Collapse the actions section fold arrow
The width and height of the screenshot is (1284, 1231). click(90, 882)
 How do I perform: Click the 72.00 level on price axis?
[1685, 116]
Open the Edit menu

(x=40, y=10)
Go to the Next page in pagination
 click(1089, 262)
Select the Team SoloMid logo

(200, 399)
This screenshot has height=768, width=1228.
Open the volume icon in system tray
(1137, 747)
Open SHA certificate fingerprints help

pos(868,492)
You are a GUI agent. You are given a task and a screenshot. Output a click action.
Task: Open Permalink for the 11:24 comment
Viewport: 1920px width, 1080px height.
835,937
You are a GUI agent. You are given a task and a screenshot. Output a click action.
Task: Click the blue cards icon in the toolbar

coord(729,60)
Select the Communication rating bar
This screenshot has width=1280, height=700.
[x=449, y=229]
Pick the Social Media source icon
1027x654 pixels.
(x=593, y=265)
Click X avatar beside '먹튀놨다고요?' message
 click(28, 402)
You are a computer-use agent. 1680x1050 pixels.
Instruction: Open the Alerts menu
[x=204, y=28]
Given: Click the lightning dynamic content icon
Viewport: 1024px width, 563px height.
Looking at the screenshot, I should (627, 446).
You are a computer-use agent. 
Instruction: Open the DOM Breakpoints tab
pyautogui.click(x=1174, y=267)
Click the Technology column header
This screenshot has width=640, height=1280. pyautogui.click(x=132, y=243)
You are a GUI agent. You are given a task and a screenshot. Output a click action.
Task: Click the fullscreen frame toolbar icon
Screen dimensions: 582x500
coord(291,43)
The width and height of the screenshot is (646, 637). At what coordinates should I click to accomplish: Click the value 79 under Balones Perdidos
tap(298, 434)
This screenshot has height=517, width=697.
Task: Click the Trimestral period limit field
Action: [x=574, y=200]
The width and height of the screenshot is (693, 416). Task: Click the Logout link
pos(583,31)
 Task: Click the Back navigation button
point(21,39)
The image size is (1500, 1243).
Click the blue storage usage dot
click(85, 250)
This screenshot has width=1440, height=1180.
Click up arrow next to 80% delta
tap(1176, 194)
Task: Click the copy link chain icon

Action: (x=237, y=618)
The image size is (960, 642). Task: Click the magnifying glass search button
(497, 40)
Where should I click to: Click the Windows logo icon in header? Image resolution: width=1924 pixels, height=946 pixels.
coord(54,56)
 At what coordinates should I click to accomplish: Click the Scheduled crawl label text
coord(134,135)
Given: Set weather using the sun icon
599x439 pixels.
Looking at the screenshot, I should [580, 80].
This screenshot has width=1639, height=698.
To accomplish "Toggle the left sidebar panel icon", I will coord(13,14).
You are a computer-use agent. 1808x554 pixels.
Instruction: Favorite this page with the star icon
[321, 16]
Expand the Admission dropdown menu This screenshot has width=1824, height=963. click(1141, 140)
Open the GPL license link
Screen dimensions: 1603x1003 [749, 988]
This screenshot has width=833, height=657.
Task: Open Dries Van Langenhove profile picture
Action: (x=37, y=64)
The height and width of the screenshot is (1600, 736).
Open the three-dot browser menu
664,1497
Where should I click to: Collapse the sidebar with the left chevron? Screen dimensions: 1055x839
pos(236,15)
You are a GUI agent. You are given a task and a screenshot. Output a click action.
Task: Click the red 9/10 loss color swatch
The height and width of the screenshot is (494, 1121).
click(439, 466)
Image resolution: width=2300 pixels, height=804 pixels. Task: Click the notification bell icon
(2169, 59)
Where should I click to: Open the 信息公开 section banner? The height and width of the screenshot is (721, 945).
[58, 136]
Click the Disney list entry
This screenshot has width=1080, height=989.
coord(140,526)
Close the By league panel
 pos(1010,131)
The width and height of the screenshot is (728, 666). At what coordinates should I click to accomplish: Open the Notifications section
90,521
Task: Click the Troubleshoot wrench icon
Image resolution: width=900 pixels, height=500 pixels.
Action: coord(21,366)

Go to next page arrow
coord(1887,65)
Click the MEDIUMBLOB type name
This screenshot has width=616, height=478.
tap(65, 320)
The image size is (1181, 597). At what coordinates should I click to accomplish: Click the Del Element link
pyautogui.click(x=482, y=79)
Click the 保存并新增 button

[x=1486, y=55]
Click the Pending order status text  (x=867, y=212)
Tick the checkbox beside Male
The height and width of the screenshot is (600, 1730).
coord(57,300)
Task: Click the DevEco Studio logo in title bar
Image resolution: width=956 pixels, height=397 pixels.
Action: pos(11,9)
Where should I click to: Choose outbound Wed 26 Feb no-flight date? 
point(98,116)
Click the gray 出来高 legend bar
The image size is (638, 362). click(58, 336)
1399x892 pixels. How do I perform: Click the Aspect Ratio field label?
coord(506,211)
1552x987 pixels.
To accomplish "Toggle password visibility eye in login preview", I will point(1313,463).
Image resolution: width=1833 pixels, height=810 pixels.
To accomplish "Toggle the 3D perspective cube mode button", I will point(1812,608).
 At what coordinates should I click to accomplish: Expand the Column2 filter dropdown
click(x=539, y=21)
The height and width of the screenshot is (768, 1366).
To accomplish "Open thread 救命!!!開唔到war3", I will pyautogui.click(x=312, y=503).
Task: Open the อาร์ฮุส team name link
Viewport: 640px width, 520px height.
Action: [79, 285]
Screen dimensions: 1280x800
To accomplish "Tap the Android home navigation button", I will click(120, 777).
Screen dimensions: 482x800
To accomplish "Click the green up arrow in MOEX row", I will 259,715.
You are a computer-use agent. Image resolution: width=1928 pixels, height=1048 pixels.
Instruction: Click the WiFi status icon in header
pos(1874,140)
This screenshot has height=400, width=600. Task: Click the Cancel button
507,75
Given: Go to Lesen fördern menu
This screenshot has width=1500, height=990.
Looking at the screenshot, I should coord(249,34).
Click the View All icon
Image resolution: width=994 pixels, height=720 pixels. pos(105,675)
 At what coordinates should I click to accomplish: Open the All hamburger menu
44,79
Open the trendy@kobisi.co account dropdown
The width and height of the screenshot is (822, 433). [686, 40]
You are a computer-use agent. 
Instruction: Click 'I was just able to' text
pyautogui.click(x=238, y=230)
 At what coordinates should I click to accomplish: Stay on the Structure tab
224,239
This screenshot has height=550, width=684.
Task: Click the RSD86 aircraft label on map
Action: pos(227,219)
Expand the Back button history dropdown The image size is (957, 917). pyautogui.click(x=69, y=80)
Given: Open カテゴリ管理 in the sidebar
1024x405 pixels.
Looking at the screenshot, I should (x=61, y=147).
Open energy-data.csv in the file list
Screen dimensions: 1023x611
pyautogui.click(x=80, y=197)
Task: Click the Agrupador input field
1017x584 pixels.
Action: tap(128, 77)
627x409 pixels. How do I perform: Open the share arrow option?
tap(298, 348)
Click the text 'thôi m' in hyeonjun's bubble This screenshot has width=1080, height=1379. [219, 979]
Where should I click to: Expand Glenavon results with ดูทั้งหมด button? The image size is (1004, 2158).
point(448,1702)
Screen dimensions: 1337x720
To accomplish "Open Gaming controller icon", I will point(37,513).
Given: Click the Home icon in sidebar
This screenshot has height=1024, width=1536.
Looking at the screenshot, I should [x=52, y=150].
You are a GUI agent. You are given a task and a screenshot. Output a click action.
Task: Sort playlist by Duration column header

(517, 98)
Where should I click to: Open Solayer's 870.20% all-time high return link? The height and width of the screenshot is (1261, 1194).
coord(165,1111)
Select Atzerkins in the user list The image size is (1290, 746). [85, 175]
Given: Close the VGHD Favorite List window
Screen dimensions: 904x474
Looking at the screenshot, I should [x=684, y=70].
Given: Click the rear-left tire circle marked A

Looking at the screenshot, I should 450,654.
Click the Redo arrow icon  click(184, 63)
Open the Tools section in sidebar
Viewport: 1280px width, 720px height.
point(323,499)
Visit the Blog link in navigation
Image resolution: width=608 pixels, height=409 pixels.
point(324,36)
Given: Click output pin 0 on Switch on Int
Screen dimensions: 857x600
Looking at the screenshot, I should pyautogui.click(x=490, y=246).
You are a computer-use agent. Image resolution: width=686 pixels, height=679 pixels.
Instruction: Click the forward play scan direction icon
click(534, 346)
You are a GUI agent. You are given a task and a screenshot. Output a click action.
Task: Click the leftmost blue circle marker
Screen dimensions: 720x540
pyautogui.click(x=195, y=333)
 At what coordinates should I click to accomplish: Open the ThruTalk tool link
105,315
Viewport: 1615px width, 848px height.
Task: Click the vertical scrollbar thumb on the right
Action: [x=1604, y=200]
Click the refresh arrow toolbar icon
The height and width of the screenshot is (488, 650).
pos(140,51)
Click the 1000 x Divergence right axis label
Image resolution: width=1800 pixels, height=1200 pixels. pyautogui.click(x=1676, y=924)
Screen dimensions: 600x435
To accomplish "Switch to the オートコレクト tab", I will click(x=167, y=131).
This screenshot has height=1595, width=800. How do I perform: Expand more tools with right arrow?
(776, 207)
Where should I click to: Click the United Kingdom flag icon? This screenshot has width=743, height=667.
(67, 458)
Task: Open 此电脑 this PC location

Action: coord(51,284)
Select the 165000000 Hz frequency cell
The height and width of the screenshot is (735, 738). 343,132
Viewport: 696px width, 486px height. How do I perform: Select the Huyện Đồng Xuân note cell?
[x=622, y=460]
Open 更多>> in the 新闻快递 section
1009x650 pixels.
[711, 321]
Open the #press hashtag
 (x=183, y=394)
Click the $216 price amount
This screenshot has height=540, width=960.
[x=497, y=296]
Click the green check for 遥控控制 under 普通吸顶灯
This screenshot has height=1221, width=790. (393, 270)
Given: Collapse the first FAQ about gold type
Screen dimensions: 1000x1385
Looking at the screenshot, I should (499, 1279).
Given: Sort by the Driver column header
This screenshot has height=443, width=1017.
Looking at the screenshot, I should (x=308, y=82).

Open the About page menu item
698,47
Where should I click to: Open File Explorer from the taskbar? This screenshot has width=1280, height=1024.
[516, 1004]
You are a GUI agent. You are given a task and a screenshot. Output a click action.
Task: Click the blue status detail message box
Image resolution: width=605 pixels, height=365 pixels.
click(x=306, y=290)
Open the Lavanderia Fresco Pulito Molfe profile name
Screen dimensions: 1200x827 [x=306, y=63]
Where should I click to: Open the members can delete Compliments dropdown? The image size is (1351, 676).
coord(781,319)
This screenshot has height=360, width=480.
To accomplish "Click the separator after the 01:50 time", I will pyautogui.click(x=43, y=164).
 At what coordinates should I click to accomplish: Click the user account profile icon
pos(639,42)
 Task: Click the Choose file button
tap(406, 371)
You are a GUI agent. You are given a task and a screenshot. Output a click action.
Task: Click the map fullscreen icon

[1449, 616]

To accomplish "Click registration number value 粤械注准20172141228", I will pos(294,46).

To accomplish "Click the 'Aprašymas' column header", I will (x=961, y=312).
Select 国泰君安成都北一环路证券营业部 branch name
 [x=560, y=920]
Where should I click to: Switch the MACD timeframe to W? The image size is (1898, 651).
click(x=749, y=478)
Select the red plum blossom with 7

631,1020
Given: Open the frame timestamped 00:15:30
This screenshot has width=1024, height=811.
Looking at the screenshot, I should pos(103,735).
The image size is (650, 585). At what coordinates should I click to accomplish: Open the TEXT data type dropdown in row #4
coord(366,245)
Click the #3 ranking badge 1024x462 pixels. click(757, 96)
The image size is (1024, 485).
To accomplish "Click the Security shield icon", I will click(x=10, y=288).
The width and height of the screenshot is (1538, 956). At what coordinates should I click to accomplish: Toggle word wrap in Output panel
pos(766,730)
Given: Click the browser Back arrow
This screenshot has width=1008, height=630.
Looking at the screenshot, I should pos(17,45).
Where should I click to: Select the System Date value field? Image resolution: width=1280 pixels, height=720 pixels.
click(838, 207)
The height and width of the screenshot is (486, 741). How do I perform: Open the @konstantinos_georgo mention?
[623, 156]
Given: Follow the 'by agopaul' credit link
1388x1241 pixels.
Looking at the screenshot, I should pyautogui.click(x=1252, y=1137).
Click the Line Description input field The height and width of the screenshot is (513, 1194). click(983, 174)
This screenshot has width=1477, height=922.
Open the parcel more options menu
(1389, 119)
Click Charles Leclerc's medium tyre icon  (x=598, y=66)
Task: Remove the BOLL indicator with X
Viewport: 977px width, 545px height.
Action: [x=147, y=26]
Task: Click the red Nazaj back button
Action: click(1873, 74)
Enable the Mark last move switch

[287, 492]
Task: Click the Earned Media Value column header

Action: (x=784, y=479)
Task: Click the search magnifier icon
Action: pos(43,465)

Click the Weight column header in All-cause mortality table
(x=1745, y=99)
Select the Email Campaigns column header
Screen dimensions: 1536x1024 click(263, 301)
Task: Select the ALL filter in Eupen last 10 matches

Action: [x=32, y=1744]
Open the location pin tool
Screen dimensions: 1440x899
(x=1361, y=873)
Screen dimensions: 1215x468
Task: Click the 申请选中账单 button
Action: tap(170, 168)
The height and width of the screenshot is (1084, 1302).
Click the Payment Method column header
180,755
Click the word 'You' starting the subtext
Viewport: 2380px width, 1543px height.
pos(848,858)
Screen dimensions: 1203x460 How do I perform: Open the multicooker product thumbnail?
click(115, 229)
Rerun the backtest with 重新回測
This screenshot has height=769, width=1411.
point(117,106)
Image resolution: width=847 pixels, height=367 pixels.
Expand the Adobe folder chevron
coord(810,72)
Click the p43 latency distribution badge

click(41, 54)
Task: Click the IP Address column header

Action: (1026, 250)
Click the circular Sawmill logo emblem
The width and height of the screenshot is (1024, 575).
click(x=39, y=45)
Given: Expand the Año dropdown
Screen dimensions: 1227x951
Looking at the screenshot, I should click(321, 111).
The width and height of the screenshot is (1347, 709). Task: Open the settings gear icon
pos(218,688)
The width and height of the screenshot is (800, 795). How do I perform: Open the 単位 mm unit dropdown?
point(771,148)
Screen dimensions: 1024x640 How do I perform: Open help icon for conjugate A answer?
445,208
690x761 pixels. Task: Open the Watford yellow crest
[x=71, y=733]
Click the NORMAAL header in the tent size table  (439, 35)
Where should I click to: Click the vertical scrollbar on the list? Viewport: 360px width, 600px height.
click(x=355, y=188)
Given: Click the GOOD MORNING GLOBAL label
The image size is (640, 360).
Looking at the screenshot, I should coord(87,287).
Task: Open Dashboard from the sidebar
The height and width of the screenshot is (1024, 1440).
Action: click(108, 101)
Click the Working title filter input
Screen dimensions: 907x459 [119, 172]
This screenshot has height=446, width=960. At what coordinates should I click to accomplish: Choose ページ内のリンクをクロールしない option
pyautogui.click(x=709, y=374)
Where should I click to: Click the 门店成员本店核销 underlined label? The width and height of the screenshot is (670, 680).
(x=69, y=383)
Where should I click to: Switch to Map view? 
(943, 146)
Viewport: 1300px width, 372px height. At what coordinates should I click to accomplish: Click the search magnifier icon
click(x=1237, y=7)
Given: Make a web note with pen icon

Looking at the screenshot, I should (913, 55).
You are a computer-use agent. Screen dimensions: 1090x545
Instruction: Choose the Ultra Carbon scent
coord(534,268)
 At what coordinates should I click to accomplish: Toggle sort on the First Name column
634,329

* * * * * * * * *

Your goal: Return only the stretch of the material above from the line holding "Given: Open the frame timestamped 00:15:30" through the line holding "Task: Remove the BOLL indicator with X", copied exactly.

Result of this task:
Given: Open the frame timestamped 00:15:30
This screenshot has width=1024, height=811.
Looking at the screenshot, I should pos(103,735).
The image size is (650, 585). At what coordinates should I click to accomplish: Open the TEXT data type dropdown in row #4
coord(366,245)
Click the #3 ranking badge 1024x462 pixels. click(757, 96)
The image size is (1024, 485).
To accomplish "Click the Security shield icon", I will click(x=10, y=288).
The width and height of the screenshot is (1538, 956). At what coordinates should I click to accomplish: Toggle word wrap in Output panel
pos(766,730)
Given: Click the browser Back arrow
This screenshot has width=1008, height=630.
Looking at the screenshot, I should pos(17,45).
Where should I click to: Select the System Date value field? Image resolution: width=1280 pixels, height=720 pixels.
click(838, 207)
The height and width of the screenshot is (486, 741). How do I perform: Open the @konstantinos_georgo mention?
[623, 156]
Given: Follow the 'by agopaul' credit link
1388x1241 pixels.
Looking at the screenshot, I should pyautogui.click(x=1252, y=1137).
Click the Line Description input field The height and width of the screenshot is (513, 1194). click(983, 174)
This screenshot has width=1477, height=922.
Open the parcel more options menu
(1389, 119)
Click Charles Leclerc's medium tyre icon  (x=598, y=66)
Task: Remove the BOLL indicator with X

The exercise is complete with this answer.